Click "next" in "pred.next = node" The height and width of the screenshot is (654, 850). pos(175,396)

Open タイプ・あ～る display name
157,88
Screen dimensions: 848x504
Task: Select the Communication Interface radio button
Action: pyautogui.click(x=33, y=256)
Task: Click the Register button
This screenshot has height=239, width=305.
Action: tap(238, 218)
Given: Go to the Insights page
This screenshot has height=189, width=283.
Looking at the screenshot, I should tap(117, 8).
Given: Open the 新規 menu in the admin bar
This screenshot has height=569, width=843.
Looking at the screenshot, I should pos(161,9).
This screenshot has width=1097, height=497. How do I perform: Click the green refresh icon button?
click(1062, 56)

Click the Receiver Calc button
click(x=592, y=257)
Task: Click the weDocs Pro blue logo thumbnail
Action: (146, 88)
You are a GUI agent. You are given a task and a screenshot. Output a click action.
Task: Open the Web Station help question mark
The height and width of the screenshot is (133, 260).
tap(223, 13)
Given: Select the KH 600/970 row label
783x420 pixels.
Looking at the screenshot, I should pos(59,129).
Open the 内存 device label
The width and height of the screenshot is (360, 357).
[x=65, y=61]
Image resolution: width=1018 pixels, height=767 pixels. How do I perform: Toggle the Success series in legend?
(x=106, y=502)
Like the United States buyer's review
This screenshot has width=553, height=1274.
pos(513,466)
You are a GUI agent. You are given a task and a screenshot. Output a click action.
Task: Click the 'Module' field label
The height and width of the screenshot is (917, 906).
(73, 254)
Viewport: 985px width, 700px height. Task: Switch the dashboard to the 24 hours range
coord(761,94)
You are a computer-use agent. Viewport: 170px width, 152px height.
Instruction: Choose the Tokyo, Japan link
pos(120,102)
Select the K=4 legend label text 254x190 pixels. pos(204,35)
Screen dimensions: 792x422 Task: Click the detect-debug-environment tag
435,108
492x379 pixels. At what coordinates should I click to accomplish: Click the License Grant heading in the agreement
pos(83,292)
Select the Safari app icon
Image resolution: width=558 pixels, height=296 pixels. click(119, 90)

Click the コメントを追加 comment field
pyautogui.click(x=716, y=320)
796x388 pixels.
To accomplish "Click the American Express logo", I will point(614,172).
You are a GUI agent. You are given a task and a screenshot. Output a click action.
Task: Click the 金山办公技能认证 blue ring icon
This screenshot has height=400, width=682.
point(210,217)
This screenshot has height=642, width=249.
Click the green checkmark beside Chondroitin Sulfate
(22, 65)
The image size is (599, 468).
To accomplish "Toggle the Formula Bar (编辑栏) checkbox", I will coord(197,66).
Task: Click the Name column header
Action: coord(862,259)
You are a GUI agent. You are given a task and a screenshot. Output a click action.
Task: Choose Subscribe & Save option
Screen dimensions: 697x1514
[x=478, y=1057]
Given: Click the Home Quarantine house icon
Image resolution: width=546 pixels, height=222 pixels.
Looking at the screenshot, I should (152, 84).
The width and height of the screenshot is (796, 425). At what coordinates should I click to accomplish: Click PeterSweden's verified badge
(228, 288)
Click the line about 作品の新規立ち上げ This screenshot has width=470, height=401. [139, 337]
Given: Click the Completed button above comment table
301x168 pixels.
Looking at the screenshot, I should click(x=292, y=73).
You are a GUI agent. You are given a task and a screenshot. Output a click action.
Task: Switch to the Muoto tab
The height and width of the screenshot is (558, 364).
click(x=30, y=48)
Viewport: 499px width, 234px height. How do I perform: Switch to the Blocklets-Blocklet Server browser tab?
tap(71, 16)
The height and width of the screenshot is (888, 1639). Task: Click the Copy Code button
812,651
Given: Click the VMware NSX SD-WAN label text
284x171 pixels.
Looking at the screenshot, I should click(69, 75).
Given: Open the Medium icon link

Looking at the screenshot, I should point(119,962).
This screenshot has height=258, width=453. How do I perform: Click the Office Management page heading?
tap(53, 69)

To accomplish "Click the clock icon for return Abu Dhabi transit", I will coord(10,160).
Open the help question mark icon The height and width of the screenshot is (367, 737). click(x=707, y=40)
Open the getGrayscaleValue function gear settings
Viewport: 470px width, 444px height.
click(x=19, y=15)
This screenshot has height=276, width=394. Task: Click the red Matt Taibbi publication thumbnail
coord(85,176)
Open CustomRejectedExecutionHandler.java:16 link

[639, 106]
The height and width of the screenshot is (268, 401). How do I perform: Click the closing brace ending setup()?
__________
__WHAT YOU ARE ASKED TO DO__: In the listing above, find the line holding "This screenshot has height=400, width=682." and the line holding "Given: Click the Completed", then output those two lines and every line between them exactly.

__RESPONSE FOR THIS EXERCISE__:
This screenshot has height=400, width=682.
point(210,217)
This screenshot has height=642, width=249.
Click the green checkmark beside Chondroitin Sulfate
(22, 65)
The image size is (599, 468).
To accomplish "Toggle the Formula Bar (编辑栏) checkbox", I will coord(197,66).
Task: Click the Name column header
Action: coord(862,259)
You are a GUI agent. You are given a task and a screenshot. Output a click action.
Task: Choose Subscribe & Save option
Screen dimensions: 697x1514
[x=478, y=1057]
Given: Click the Home Quarantine house icon
Image resolution: width=546 pixels, height=222 pixels.
Looking at the screenshot, I should (152, 84).
The width and height of the screenshot is (796, 425). At what coordinates should I click to accomplish: Click PeterSweden's verified badge
(228, 288)
Click the line about 作品の新規立ち上げ This screenshot has width=470, height=401. [139, 337]
Given: Click the Completed button above comment table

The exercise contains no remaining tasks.